• **WHAT YOU SHOULD DO**
Please render the records from the line with "Task: Click the PDF file icon in attachment" up to and including the line with "Task: Click Adam" as a Markdown table with the columns No. and Text, one numbered row per line and no blank lines. Leave the pictures out.

Stored data
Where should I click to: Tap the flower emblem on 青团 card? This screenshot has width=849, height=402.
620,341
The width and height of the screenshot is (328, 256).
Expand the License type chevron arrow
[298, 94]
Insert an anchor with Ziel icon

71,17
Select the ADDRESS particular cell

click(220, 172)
---
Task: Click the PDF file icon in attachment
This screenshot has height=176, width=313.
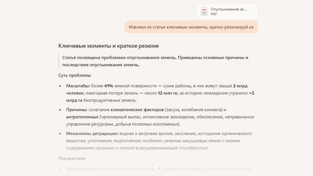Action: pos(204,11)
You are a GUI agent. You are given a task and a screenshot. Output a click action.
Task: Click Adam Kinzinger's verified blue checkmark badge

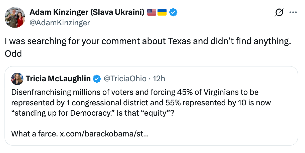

• **THE RESPONSE**
| No. | Text |
|---|---|
| 1 | Task: Click the PDF file icon in attachment |
| 2 | This screenshot has height=176, width=313. |
| 3 | Action: pos(204,11) |
| 4 | You are a GUI agent. You are given a task and a screenshot. Output a click action. |
| 5 | Task: Click Adam Kinzinger's verified blue checkmark badge |